Das Gefühl, etwas zu bereuen, kann mitunter quälend sein. Ob bei der Wahl der eigenen Ausbildung, im Familienumfeld oder in der Partnerschaft: Entscheidungen, die hinterher negativ beurteilt werden, wiegen schwer. Auch in der eigenen Karriereplanung gibt es immer wieder Situationen, die klare Positionierung verlangen. Die Angst, sich dabei falsch zu entscheiden, kann lähmend wirken und den Entscheidungsprozess verzögern. Ein unbefriedigendes Verharren im Status quo ist dann meist die Folge.

Die Angst scheint unbegründet. „Es kann hilfreich sein, sich die eigene Befindlichkeit und den eigenen geistigen Horizont zum Zeitpunkt des bereuten Geschehnisses zu vergegenwärtigen", sagt Karrierecoach Sonja Rieder. Die Wiener Psychlogin berät Kunden an der Schnittstelle zwischen Mensch und Arbeit. Genau dort, wo oft jene Entscheidungen getroffen werden müssen, die hohes Reuepotenzial in sich tragen. „Sich zu fragen, wie war das damals eigentlich? Wie ist es mir damals insgesamt gegangen, wie hab ich mich gefühlt? hilft oft schon dabei, sich von der Reue nicht umhauen zu lassen."

Reue als Entwicklungsmotor

Die eine richtige Entscheidung gebe es ohnehin nicht, die Reue als Emotion sei psychologisch zudem mittlerweile positiv beurteilt. Die aktuelle Forschung zeigt: Reue bringt uns im Leben weiter. Rieder: „Sie ist ein sehr starker Entwicklungsmotor, vor allem dann, wenn sie intensiv empfunden wird. Das kann dazu führen, dass man große Bereiche im Leben noch einmal umkrempelt." Ohne die tiefe Emotion, die das Bereuen in uns auslöse, würde ein solcher Umbruch nicht stattfinden.

Aufgabenstellung a: Skaliere die Zeilen unten: Gib sie alle erneut wieder, einschließlich der Aufforderungen, und multipliziere dabei nur die Koordinaten in den Antworten mit 1,55, gerundet auf ganze Zahlen (Hälften werden aufgerundet). Lass die Bilder in deiner Ausgabe weg.

Zu bearbeitende Daten:

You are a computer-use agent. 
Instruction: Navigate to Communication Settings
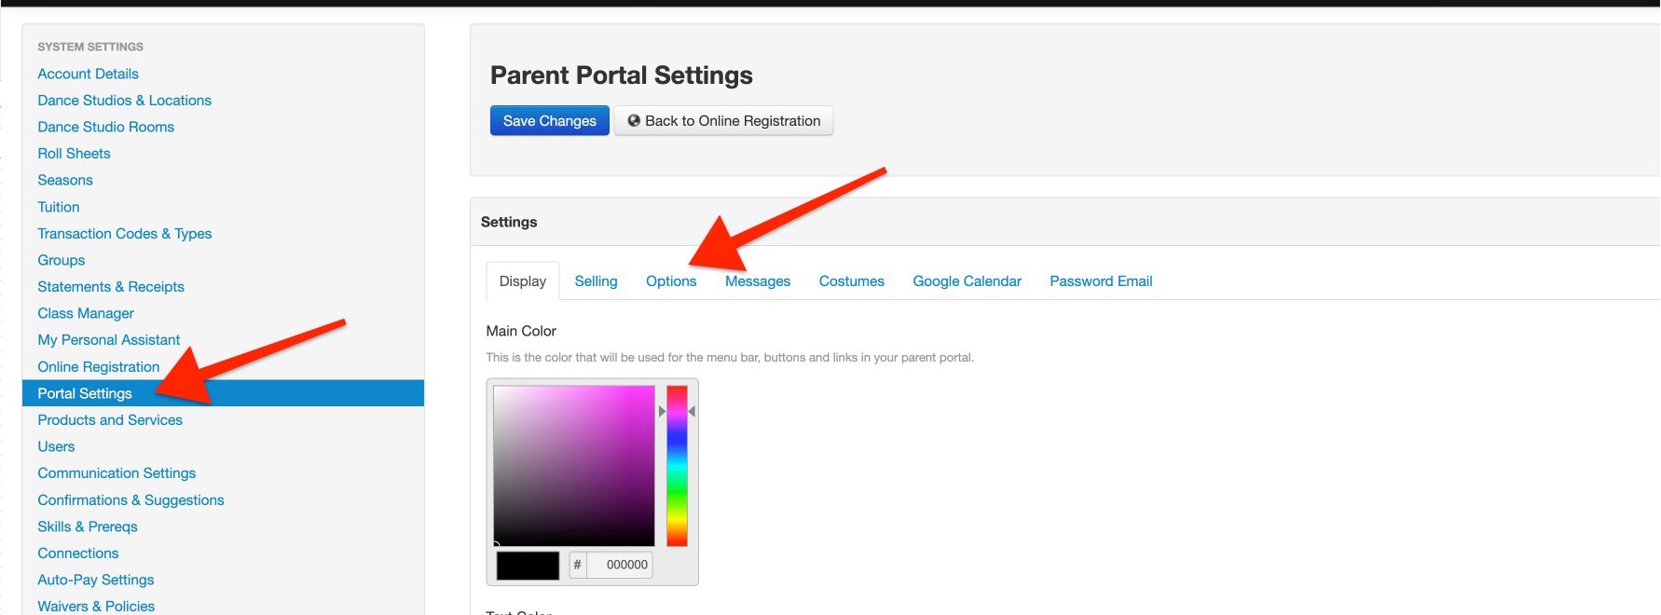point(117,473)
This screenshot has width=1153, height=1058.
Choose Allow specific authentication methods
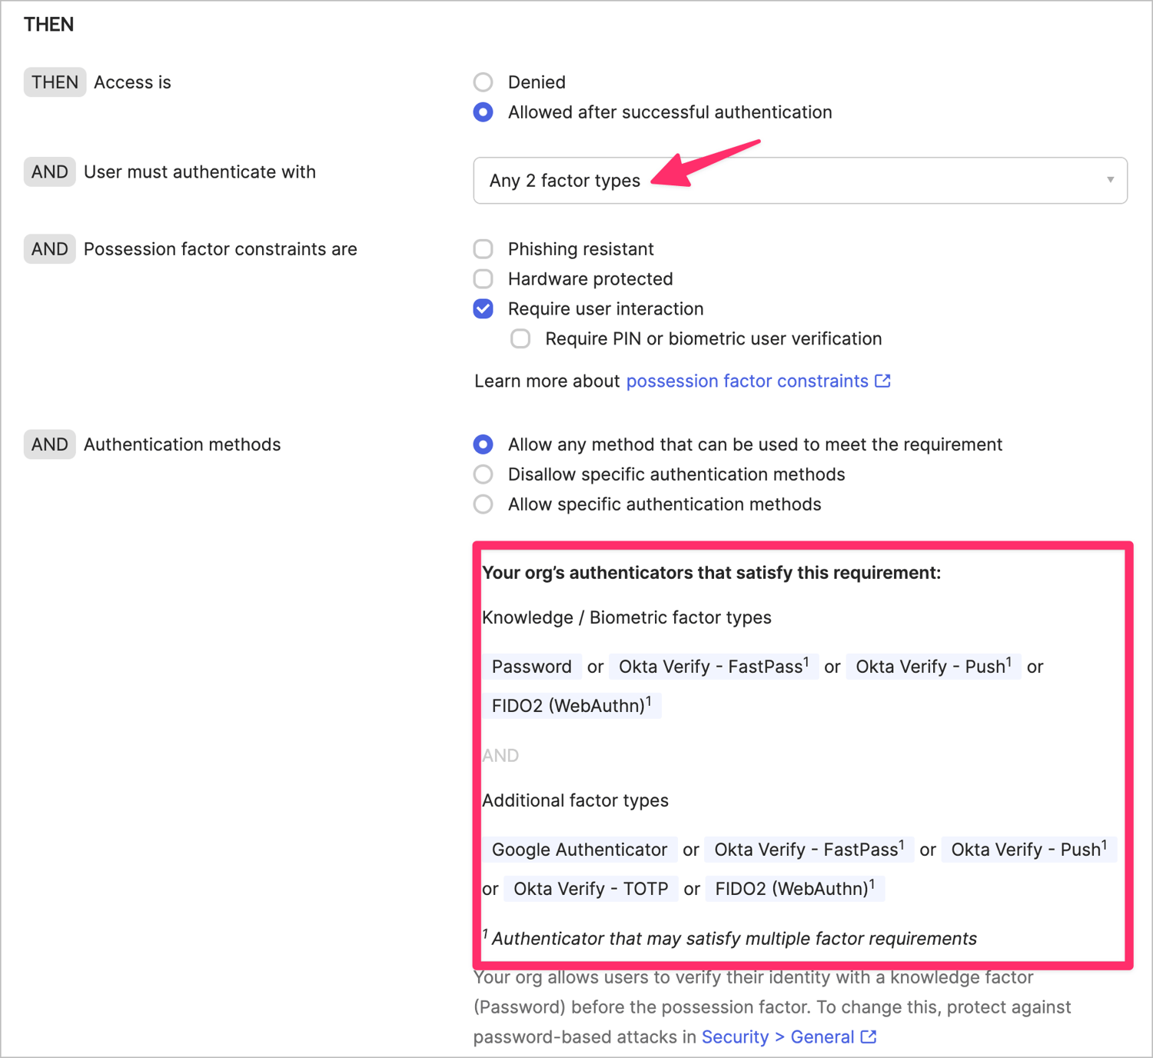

Aufgabenstellung b: Schreib den Text über Reue bei Lebens- und Karriereentscheidungen weiter, beginnend nach seinem letzten Satz.

Endergebnis a:
You are a computer-use agent. 
Instruction: Navigate to Communication Settings
point(181,733)
This screenshot has width=1153, height=1058.
Choose Allow specific authentication methods

Endergebnis b:
Oft zeigt die eigene Erfahrung, wie viel aus falschen Entscheidungen zu lernen ist. Uns selbst und auch unsere Fähigkeiten können wir dabei weiterentwickeln. Der Umgang mit der Enttäuschung, dem Gefühl des Versagens und der Niederlage sei jedoch typabhängig und sehr unterschiedlich. „Wer mehr grübelt, zerpflückt Dinge vielleicht mehr", sagt die Psychologin. Das sei per se jedoch nicht negativ: „Im Nachhinein ist man immer g'scheiter sagt ja auch der Volksmund. Viele Situationen würden wir anders lösen, wenn wir im Vorhinein die Infos hätten, die oft erst im Nachhinein zur Verfügung stehen. Das darf man sich ex post aber nicht vorwerfen."

„Wir sind auch das, wogegen wir uns entschieden haben"

Wie kann man selbst daran arbeiten, falsche Entscheidungen und Niederlagen zu akzeptieren? „Niederlagen machen uns zu ,ganzen' Menschen, denn das Leben besteht nicht nur aus Siegen", sagt Rieder. Wer schwierige Phasen durchwandert habe, könne zu mehr menschlicher Tiefe finden und Strategien entwickeln, künftige Herausforderungen besser zu bewältigen. Als Individuen hätten wir im eigenen Leben auch die Bewertungshoheit, manche Situationen als Niederlage zu sehen, andere nicht. „Es ist eine Frage der Sichtweise."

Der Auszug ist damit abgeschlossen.